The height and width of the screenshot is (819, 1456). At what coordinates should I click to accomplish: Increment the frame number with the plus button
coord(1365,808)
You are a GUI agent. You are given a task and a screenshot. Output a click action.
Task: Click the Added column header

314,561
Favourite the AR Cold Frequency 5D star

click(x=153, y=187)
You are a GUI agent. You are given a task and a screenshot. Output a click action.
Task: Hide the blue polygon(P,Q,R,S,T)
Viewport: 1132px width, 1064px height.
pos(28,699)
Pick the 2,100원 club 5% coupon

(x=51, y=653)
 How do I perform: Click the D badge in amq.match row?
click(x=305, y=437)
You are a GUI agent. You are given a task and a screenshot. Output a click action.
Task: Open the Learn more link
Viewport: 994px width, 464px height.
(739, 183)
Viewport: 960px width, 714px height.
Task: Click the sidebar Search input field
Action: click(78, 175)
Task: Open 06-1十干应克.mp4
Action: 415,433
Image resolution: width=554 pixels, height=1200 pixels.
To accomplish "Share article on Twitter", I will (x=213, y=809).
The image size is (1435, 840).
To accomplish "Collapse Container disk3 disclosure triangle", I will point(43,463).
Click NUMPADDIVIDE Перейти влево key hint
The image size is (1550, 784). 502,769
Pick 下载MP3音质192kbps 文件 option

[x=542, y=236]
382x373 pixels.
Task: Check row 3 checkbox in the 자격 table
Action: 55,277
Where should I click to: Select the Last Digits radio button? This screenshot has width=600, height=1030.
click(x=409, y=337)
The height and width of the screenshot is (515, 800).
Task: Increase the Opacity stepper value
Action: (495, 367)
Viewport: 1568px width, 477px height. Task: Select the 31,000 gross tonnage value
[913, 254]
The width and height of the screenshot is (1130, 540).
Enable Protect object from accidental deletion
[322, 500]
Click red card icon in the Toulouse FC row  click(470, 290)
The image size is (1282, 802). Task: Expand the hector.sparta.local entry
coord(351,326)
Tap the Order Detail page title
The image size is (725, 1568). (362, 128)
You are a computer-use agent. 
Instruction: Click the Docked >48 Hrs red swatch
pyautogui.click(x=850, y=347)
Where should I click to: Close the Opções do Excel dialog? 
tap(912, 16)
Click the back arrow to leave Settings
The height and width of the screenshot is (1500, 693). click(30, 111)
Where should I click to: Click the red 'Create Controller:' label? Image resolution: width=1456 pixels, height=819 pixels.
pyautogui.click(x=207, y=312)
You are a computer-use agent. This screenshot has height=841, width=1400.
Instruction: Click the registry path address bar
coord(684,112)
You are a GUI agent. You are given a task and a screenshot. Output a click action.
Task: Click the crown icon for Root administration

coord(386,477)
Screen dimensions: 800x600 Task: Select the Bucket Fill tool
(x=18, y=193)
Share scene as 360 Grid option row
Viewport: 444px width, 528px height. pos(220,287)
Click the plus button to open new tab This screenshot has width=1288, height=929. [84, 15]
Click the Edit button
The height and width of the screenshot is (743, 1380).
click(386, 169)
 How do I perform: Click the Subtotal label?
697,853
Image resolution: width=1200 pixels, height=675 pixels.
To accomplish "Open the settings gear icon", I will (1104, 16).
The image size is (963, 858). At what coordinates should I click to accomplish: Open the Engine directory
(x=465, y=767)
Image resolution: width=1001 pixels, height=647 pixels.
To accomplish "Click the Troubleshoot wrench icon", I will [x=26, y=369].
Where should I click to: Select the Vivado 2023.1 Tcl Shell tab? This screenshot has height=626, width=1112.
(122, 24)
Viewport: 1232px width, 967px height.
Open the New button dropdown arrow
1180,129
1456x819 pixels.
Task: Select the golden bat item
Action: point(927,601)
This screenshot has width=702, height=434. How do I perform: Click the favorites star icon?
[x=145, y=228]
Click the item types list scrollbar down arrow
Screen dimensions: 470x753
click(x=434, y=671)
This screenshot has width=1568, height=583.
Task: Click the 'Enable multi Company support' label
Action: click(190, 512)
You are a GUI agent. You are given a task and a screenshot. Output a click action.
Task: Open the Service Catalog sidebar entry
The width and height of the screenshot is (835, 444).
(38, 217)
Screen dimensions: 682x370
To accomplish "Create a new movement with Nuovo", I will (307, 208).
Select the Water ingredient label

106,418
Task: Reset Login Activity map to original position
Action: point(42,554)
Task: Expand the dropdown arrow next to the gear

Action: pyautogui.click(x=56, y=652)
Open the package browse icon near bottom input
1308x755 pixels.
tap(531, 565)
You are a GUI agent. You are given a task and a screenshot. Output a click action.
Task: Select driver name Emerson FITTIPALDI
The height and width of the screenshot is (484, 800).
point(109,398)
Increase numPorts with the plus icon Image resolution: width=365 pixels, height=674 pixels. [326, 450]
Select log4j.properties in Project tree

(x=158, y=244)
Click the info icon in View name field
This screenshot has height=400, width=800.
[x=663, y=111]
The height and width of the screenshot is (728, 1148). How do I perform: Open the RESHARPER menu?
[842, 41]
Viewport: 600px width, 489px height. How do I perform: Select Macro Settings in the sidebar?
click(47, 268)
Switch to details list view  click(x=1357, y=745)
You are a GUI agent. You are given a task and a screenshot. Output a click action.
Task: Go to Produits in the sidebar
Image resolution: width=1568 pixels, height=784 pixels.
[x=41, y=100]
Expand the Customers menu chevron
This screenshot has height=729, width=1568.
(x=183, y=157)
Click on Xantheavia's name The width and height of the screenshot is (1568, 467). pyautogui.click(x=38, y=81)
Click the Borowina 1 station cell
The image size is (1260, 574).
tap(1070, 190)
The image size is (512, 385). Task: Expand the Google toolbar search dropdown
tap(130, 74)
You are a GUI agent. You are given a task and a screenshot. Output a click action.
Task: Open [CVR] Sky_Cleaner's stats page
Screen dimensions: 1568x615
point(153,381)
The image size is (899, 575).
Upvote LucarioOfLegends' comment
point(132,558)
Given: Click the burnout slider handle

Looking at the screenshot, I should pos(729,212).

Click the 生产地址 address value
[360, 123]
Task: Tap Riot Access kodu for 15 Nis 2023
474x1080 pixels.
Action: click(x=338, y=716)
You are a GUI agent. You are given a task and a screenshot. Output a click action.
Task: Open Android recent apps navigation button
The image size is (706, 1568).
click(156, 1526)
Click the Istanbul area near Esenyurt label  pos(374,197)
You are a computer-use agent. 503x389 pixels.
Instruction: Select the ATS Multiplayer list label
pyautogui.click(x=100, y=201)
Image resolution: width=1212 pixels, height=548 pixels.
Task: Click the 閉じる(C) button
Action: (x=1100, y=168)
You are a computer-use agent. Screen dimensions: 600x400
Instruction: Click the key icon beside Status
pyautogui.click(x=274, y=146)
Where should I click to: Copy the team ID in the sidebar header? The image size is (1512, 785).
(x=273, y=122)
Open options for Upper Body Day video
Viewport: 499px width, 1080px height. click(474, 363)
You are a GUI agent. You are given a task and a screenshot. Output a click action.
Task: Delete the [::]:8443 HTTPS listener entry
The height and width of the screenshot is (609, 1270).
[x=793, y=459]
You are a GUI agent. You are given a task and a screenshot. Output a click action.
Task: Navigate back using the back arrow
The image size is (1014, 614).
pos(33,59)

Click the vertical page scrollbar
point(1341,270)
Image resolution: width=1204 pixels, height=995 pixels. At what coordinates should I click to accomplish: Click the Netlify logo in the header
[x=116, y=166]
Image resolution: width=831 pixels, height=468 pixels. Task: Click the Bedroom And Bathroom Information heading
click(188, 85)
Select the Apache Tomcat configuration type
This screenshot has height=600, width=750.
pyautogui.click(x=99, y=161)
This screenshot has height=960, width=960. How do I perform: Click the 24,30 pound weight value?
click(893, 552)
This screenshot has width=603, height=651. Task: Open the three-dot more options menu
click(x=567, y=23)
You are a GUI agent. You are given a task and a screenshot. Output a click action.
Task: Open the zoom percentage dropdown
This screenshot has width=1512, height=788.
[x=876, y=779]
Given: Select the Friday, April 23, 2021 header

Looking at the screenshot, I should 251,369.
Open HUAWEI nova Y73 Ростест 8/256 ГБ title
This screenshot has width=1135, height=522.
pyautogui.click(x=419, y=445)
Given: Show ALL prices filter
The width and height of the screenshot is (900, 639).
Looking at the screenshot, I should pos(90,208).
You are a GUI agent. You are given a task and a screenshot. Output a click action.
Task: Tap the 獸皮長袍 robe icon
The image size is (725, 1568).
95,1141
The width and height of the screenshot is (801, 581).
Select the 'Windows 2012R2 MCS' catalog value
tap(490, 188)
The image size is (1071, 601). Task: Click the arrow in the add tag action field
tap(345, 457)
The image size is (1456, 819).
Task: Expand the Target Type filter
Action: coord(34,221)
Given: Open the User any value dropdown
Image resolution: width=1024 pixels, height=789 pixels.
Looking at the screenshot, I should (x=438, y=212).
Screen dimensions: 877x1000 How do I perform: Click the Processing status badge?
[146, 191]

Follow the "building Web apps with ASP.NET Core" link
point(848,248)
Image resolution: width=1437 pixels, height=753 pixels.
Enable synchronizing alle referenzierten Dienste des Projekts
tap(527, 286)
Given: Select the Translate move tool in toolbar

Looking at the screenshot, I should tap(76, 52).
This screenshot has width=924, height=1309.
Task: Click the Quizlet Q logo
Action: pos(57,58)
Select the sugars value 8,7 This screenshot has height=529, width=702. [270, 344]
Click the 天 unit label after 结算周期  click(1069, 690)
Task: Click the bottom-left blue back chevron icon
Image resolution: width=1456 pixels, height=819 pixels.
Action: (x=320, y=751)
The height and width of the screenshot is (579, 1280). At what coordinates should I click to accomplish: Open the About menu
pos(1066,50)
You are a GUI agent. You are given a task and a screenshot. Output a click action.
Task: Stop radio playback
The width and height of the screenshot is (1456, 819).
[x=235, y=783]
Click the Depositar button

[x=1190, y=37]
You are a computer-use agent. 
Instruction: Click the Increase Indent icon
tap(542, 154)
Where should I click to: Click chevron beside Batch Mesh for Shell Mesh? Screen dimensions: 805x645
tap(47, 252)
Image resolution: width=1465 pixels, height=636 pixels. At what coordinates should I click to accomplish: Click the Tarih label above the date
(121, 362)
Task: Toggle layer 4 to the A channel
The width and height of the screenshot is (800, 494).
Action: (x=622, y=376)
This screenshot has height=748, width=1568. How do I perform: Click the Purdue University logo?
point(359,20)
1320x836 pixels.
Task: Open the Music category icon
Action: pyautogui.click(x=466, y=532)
● ● ● ● ●
» **What you will do**:
Copy out the entries from the line with "Image resolution: width=554" to the line with "The height and width of the screenshot is (1500, 693).", keeping every character identical and including both of those lines.

» **Complete output**:
Image resolution: width=554 pixels, height=1200 pixels.
To accomplish "Share article on Twitter", I will (x=213, y=809).
The image size is (1435, 840).
To accomplish "Collapse Container disk3 disclosure triangle", I will point(43,463).
Click NUMPADDIVIDE Перейти влево key hint
The image size is (1550, 784). 502,769
Pick 下载MP3音质192kbps 文件 option

[x=542, y=236]
382x373 pixels.
Task: Check row 3 checkbox in the 자격 table
Action: 55,277
Where should I click to: Select the Last Digits radio button? This screenshot has width=600, height=1030.
click(x=409, y=337)
The height and width of the screenshot is (515, 800).
Task: Increase the Opacity stepper value
Action: (495, 367)
Viewport: 1568px width, 477px height. Task: Select the 31,000 gross tonnage value
[913, 254]
The width and height of the screenshot is (1130, 540).
Enable Protect object from accidental deletion
[322, 500]
Click red card icon in the Toulouse FC row  click(470, 290)
The image size is (1282, 802). Task: Expand the hector.sparta.local entry
coord(351,326)
Tap the Order Detail page title
The image size is (725, 1568). (362, 128)
You are a computer-use agent. 
Instruction: Click the Docked >48 Hrs red swatch
pyautogui.click(x=850, y=347)
Where should I click to: Close the Opções do Excel dialog? 
tap(912, 16)
Click the back arrow to leave Settings
The height and width of the screenshot is (1500, 693). click(30, 111)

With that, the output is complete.